OPSIN: Open Parser for Systematic IUPAC Nomenclature#

About this tool

Working with chemical data you quickly realize there are many situations where you want to augment a dataset with chemical identifiers, however they are not easy to find. This case arises where the compound/ion/complex/alloy you searching on is not very common and thus not in general databases like PubChem, Common Chemistry, or UniChem. However, as long as you have enough information to come up with a legitimate IUPAC name for a compound you are in luck.

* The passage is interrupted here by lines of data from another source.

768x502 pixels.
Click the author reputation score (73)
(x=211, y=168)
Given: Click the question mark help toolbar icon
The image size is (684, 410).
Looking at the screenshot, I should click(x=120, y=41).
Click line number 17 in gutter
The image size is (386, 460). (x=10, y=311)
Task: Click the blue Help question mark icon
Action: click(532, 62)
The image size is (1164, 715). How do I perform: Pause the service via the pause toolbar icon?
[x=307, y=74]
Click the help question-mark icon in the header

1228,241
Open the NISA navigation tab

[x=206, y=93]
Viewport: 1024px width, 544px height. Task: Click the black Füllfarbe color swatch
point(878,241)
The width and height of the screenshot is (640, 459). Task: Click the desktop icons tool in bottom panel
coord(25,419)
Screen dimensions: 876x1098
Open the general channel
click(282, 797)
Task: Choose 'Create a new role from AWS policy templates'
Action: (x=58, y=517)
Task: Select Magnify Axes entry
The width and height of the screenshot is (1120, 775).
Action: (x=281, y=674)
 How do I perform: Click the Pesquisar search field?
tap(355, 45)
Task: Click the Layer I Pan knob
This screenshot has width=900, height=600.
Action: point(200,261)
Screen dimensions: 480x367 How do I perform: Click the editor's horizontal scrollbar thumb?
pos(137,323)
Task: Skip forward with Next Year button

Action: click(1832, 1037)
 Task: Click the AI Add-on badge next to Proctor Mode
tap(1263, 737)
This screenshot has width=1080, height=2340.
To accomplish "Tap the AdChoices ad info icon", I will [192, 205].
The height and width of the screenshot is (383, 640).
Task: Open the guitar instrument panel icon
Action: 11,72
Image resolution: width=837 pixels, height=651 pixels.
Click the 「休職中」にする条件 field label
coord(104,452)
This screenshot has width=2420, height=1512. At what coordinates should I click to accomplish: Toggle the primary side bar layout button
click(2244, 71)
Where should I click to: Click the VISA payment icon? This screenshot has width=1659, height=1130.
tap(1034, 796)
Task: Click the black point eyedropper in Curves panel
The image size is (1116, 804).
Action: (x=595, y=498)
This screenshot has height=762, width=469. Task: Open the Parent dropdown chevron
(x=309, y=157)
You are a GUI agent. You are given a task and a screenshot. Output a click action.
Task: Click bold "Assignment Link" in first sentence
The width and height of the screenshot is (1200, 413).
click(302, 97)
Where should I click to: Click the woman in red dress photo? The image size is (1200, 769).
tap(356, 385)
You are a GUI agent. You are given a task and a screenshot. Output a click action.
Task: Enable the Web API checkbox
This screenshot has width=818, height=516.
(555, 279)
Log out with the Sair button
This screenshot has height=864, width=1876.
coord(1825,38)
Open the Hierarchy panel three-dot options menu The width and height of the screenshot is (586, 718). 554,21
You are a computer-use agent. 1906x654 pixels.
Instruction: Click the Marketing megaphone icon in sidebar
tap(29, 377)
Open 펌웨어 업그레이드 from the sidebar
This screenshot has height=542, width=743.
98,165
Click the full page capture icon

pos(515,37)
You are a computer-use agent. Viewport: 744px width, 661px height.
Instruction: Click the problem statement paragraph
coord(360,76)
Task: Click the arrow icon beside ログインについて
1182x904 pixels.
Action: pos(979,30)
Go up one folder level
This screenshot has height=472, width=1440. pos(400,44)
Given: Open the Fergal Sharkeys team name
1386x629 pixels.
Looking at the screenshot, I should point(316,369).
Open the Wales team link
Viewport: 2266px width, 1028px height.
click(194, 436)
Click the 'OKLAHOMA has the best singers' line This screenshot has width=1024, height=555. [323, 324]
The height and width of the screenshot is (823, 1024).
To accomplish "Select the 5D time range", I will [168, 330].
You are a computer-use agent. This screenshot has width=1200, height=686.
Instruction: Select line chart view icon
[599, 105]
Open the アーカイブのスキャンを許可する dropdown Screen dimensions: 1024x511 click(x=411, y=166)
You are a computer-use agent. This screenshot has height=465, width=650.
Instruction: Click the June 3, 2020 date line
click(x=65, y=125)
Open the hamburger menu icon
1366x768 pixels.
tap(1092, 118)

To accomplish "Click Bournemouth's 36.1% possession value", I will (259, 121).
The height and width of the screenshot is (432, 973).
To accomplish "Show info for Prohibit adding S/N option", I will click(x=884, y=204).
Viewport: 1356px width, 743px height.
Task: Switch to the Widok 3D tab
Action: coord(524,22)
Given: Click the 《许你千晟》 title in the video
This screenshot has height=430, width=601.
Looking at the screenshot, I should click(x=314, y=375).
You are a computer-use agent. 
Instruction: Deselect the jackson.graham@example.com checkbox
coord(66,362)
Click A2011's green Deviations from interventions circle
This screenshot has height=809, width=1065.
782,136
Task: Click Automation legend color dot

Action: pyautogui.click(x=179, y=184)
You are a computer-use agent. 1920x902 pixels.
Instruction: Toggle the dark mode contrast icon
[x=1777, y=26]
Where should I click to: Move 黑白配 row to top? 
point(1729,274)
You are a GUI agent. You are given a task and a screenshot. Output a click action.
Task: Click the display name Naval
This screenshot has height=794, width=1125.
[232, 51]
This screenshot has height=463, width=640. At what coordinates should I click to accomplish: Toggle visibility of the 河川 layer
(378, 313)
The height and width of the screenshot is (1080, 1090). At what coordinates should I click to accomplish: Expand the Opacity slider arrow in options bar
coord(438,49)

OPSIN (Open Parser for Systematic IUPAC Nomenclature) is a relatively simple website where you can enter the IUPAC name for a compound and retrieve many common identifiers for the structure. OPSIN has been around in its current form since 2009 and was developed by Daniel Lowe as part of his PhD. Daniel has supported the site since then and continues to add updates as he can, based on user issues/requests.

OPSIN can be used by humans via the homepage where a single input box allows you to enter a valid IUPAC name (see figure below). If you don’t have an IUPAC name, and you don’t have time to learn all the naming rules, the site will return an error with information that the algorithm could not interpret. While this might seem like a big negative for the site, it can be used to fix misspelling of systematic names, and it is really useful as a teaching tool where you give students a structure and ask them to name it, checking the names with OPSIN. For data science OPSIN also has an API and returns information back in JSON for easy use within scripting languages and other tools.

fig1

OPSIN can deal with names that include greek letters and superscripts. It also has the capability to interpret mixtures of substances. This is useful for situations like getting identifiers for compounds with waters of hydration (try ‘copper sulfate hexahydrate’ or ‘copper sulfate pentahydrate’), solvates (try ‘(2-(Diphenylphosphino)ethyl)-trichloro-tin dichloromethane’ or ‘(2-(Diphenylphosphino)ethyl)-trichloro-tin dichloromethane (1:2)’), or alloys (try ‘aluminum magnesium cobalt (2:5:13)’ or ‘aluminum magnesium cobalt (3:3:4)’).

Overall, OPSIN is an indispensable resource that is a goto when all else fails.